#### [Your objective]
Everything in the listing below needs to be retyped exactly.

* * * * *

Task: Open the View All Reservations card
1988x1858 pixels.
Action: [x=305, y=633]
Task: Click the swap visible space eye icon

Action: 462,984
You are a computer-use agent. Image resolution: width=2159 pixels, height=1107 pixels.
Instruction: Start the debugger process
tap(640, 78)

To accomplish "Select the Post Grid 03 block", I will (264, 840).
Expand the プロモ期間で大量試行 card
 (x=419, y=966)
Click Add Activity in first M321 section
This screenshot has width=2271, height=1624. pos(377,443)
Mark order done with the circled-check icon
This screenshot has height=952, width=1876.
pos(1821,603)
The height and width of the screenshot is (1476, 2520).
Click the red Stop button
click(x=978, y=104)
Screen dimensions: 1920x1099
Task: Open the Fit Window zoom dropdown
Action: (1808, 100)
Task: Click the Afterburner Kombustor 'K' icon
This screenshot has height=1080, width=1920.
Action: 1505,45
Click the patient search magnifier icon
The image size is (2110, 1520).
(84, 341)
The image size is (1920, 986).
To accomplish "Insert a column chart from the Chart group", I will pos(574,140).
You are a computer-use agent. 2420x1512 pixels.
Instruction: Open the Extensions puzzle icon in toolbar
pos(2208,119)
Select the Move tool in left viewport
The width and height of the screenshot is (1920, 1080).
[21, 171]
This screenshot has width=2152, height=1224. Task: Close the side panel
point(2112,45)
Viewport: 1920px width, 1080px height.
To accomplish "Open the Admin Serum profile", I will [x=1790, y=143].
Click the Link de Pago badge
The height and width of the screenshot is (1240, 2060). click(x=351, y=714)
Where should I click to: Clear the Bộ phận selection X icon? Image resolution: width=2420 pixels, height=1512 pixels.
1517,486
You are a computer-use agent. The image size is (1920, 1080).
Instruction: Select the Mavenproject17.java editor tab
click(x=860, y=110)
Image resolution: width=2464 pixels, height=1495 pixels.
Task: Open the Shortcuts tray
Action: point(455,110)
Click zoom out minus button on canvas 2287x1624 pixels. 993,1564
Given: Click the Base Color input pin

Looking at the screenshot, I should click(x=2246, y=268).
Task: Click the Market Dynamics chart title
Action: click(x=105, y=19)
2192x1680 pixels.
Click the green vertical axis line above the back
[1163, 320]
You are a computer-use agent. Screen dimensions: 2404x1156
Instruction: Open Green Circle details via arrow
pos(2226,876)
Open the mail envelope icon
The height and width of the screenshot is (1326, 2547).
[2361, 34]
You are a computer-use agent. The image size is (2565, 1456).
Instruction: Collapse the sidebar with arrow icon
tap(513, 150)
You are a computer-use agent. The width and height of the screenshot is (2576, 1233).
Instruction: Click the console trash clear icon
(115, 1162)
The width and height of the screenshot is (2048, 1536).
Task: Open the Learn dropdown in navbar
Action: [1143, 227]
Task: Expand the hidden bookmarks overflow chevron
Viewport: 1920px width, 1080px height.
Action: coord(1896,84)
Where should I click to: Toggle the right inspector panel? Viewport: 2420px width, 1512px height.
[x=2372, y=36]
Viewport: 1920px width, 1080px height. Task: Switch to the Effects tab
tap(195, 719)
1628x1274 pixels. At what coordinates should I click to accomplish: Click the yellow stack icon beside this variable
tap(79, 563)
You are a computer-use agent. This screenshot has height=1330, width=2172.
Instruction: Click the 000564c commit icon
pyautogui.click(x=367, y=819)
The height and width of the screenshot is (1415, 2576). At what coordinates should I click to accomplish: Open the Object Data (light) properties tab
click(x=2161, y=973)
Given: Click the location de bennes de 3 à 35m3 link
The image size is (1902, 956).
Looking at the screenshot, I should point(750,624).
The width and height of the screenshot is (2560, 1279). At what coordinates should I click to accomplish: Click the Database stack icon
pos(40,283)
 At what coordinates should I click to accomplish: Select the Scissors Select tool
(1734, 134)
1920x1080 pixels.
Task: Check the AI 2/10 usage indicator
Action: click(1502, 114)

* * * * *

#### [Solution to the problem]
Task: Open the View All Reservations card
1988x1858 pixels.
Action: [x=305, y=633]
Task: Click the swap visible space eye icon

Action: 462,984
You are a computer-use agent. Image resolution: width=2159 pixels, height=1107 pixels.
Instruction: Start the debugger process
tap(640, 78)

To accomplish "Select the Post Grid 03 block", I will (264, 840).
Expand the プロモ期間で大量試行 card
 (x=419, y=966)
Click Add Activity in first M321 section
This screenshot has width=2271, height=1624. pos(377,443)
Mark order done with the circled-check icon
This screenshot has height=952, width=1876.
pos(1821,603)
The height and width of the screenshot is (1476, 2520).
Click the red Stop button
click(x=978, y=104)
Screen dimensions: 1920x1099
Task: Open the Fit Window zoom dropdown
Action: (1808, 100)
Task: Click the Afterburner Kombustor 'K' icon
This screenshot has height=1080, width=1920.
Action: 1505,45
Click the patient search magnifier icon
The image size is (2110, 1520).
(84, 341)
The image size is (1920, 986).
To accomplish "Insert a column chart from the Chart group", I will pos(574,140).
You are a computer-use agent. 2420x1512 pixels.
Instruction: Open the Extensions puzzle icon in toolbar
pos(2208,119)
Select the Move tool in left viewport
The width and height of the screenshot is (1920, 1080).
[21, 171]
This screenshot has width=2152, height=1224. Task: Close the side panel
point(2112,45)
Viewport: 1920px width, 1080px height.
To accomplish "Open the Admin Serum profile", I will [x=1790, y=143].
Click the Link de Pago badge
The height and width of the screenshot is (1240, 2060). click(x=351, y=714)
Where should I click to: Clear the Bộ phận selection X icon? Image resolution: width=2420 pixels, height=1512 pixels.
1517,486
You are a computer-use agent. The image size is (1920, 1080).
Instruction: Select the Mavenproject17.java editor tab
click(x=860, y=110)
Image resolution: width=2464 pixels, height=1495 pixels.
Task: Open the Shortcuts tray
Action: point(455,110)
Click zoom out minus button on canvas 2287x1624 pixels. 993,1564
Given: Click the Base Color input pin

Looking at the screenshot, I should click(x=2246, y=268).
Task: Click the Market Dynamics chart title
Action: click(x=105, y=19)
2192x1680 pixels.
Click the green vertical axis line above the back
[1163, 320]
You are a computer-use agent. Screen dimensions: 2404x1156
Instruction: Open Green Circle details via arrow
pos(2226,876)
Open the mail envelope icon
The height and width of the screenshot is (1326, 2547).
[2361, 34]
You are a computer-use agent. The image size is (2565, 1456).
Instruction: Collapse the sidebar with arrow icon
tap(513, 150)
You are a computer-use agent. The width and height of the screenshot is (2576, 1233).
Instruction: Click the console trash clear icon
(115, 1162)
The width and height of the screenshot is (2048, 1536).
Task: Open the Learn dropdown in navbar
Action: [1143, 227]
Task: Expand the hidden bookmarks overflow chevron
Viewport: 1920px width, 1080px height.
Action: coord(1896,84)
Where should I click to: Toggle the right inspector panel? Viewport: 2420px width, 1512px height.
[x=2372, y=36]
Viewport: 1920px width, 1080px height. Task: Switch to the Effects tab
tap(195, 719)
1628x1274 pixels. At what coordinates should I click to accomplish: Click the yellow stack icon beside this variable
tap(79, 563)
You are a computer-use agent. This screenshot has height=1330, width=2172.
Instruction: Click the 000564c commit icon
pyautogui.click(x=367, y=819)
The height and width of the screenshot is (1415, 2576). At what coordinates should I click to accomplish: Open the Object Data (light) properties tab
click(x=2161, y=973)
Given: Click the location de bennes de 3 à 35m3 link
The image size is (1902, 956).
Looking at the screenshot, I should point(750,624).
The width and height of the screenshot is (2560, 1279). At what coordinates should I click to accomplish: Click the Database stack icon
pos(40,283)
 At what coordinates should I click to accomplish: Select the Scissors Select tool
(1734, 134)
1920x1080 pixels.
Task: Check the AI 2/10 usage indicator
Action: click(1502, 114)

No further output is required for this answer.